Além disso, Zelaya escolheu o Brasil pelo atual prestígio internacional do país e pelo firme compromisso brasileiro com a democracia expresso, entre outras atitudes, pela recusa de Lula em buscar um fácil terceiro mandato, o que diferencia nosso regime político de outros da região, como o de Hugo Chávez (Venezuela), Álvaro Uribe (Colômbia) e o daquele que pretendia Zelaya em Honduras.

Apesar disso, alguns teimam em “investigar” a participação do Brasil na volta de Zelaya. Outros fazem uma defesa do governo golpista de Honduras, alegando que a saída de Zelaya foi decidida na Suprema Corte daquele país, como se o opaco verniz legal de uma ação que se iniciou e se encerrou em menos de 24 horas pudesse legitimar um inconfundível golpe de Estado, que resultou na expulsão, “manu militari”, de Zelaya de Honduras, ainda de pijamas.

Embaixadores já de pijamas, deserdados de uma política externa pouco memorável, emprestaram seu vetusto brilho às arengas da oposição conservadora. Houve até mesmo quem comparasse o Brasil de hoje aos EUA de antanho, por suposta disposição de se ingerir nos assuntos internos de outros países, que contrastaria com a nossa tradição de não intervenção.
Bem, comparar a concessão de abrigo diplomático às outrora ubíquas maquinações contra governos democraticamente eleitos na América Latina nos parece, no mínimo, um exagero.

Ademais, os sinais estão trocados. Antigamente se intervinha, por meios violentos e escusos, para derrubar governos democráticos. Hoje se pressiona pela volta da normalidade democrática.

Tal pressão é inteiramente legítima. Golpes de Estado, é bom lembrar, são incompatíveis com a Carta da ONU e a Carta Democrática Interamericana. O Brasil participa, assim, de um esforço internacional para que Honduras reencontre o caminho do diálogo e da democracia. Sem ingerências indevidas.

É claro, no entanto, que o abrigo a Zelaya e a violenta reação do governo golpista de Honduras colocou o Brasil numa situação incômoda.

Mas o país vem fazendo a coisa certa: concedeu o refúgio, instituto fundamental das relações internacionais, do qual tantos brasileiros já se beneficiaram, especialmente no golpe de Pinochet, no Chile, e solicitou ao secretário-geral da OEA a mediação do conflito hondurenho.

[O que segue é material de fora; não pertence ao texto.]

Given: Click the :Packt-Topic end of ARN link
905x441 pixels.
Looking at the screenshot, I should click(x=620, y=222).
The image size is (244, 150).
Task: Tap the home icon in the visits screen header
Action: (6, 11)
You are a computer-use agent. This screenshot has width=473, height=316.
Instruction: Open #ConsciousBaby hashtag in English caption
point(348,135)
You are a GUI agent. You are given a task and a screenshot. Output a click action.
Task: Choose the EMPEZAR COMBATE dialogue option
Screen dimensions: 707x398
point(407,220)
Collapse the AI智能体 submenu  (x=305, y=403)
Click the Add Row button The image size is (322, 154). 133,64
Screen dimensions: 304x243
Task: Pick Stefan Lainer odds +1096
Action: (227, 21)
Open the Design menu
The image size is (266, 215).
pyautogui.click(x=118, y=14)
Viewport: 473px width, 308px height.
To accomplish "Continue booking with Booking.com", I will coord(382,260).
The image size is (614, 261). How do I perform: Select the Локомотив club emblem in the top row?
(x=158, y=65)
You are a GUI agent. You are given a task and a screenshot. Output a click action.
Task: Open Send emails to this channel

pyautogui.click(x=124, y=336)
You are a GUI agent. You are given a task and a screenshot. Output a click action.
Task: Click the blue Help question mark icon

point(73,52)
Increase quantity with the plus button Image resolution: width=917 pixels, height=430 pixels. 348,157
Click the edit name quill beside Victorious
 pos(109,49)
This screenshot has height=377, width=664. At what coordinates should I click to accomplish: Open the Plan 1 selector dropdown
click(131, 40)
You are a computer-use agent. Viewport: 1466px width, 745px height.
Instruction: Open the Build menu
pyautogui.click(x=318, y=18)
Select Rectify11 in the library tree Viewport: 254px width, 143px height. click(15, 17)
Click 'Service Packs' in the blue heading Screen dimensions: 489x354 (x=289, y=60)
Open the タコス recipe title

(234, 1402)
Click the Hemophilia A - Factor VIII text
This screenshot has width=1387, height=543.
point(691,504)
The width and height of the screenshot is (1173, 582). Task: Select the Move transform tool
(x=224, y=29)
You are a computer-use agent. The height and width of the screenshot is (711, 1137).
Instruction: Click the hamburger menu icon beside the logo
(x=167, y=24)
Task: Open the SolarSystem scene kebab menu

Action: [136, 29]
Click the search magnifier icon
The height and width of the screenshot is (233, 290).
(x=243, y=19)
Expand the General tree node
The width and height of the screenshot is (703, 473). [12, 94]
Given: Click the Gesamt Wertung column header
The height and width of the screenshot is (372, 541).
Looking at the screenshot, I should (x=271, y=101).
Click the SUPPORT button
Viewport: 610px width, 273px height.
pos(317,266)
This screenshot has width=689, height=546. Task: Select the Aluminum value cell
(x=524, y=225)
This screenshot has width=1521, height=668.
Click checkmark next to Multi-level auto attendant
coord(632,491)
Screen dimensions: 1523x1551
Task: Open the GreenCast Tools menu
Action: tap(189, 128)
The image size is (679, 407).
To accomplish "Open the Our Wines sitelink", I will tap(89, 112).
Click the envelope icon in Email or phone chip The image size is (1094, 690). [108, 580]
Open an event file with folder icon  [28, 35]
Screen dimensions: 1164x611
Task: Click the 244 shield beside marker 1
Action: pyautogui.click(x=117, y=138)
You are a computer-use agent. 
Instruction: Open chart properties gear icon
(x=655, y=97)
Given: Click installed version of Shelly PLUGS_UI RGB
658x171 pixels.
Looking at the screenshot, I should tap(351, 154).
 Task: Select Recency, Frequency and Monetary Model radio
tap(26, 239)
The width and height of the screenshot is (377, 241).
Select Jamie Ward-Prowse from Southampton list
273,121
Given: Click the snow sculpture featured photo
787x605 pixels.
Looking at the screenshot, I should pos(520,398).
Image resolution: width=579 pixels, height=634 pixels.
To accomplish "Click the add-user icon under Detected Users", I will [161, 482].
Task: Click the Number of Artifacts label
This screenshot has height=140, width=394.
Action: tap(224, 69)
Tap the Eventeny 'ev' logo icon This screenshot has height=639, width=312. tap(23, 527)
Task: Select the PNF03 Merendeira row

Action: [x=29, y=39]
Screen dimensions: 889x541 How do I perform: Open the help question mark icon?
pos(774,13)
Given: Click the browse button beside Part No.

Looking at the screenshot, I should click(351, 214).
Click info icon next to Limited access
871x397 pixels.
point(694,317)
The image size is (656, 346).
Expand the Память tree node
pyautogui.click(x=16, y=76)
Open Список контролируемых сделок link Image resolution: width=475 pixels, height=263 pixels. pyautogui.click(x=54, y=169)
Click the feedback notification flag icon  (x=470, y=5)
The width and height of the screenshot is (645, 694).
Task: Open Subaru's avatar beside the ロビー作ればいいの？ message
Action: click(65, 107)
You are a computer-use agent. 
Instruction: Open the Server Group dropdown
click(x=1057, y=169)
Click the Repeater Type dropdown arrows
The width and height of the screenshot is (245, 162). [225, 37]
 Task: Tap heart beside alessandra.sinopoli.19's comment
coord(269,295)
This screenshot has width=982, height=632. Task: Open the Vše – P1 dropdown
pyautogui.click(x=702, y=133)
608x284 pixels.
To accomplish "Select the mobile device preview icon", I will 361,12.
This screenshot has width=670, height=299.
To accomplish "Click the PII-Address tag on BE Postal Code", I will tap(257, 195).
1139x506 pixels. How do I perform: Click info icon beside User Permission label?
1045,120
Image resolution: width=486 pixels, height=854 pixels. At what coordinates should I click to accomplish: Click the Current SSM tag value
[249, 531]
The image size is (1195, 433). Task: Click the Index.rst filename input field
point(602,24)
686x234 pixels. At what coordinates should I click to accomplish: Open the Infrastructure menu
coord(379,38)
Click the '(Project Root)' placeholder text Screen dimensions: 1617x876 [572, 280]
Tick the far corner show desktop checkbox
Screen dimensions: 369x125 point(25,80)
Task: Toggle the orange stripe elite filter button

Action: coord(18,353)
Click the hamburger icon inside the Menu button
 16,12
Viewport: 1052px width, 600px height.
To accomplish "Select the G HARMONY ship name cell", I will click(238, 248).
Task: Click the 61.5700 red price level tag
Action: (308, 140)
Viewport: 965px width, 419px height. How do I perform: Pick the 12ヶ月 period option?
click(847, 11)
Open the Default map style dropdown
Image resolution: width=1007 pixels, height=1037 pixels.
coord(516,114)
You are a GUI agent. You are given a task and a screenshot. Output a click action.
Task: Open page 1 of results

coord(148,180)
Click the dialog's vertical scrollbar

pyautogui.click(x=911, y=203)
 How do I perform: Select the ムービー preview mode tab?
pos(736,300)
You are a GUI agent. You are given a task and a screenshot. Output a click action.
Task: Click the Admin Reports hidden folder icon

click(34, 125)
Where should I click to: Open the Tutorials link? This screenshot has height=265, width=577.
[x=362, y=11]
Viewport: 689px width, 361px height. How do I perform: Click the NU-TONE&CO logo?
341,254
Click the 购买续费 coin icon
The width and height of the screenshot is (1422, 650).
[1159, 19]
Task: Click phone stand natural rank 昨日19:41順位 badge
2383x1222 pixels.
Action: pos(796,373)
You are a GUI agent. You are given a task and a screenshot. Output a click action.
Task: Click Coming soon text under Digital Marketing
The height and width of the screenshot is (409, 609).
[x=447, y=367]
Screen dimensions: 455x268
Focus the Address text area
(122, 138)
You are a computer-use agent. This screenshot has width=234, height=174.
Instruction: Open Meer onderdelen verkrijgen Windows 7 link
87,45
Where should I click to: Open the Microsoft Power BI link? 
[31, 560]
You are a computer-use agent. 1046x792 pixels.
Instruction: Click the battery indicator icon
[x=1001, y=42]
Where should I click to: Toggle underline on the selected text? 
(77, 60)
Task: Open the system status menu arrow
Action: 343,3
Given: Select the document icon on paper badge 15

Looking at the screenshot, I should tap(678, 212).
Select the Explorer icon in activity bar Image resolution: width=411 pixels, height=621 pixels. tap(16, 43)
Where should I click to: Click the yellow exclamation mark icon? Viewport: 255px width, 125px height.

Neste momento delicado, considero ser impositiva a defesa intransigente do Brasil, do direito internacional e da democracia. Outros, movidos por interesses menores, preferem atacar o país e defender o indefensável, para contentamento do governo golpista de Tegucigalpa.

Enquanto isso, na ONU, Lula, o presidente mais popular do planeta, segundo a revista “Newsweek”, arranca aplausos dos líderes internacionais ao afirmar que o mundo demanda a volta de Zelaya e uma nova ordem internacional menos assimétrica e dotada de instituições democráticas. O mundo, de fato, demanda o abrigo da democracia.

Aloizio Mercadante é economista e professor licenciado da PUC-SP e da Unicamp, é senador da República pelo PT-SP.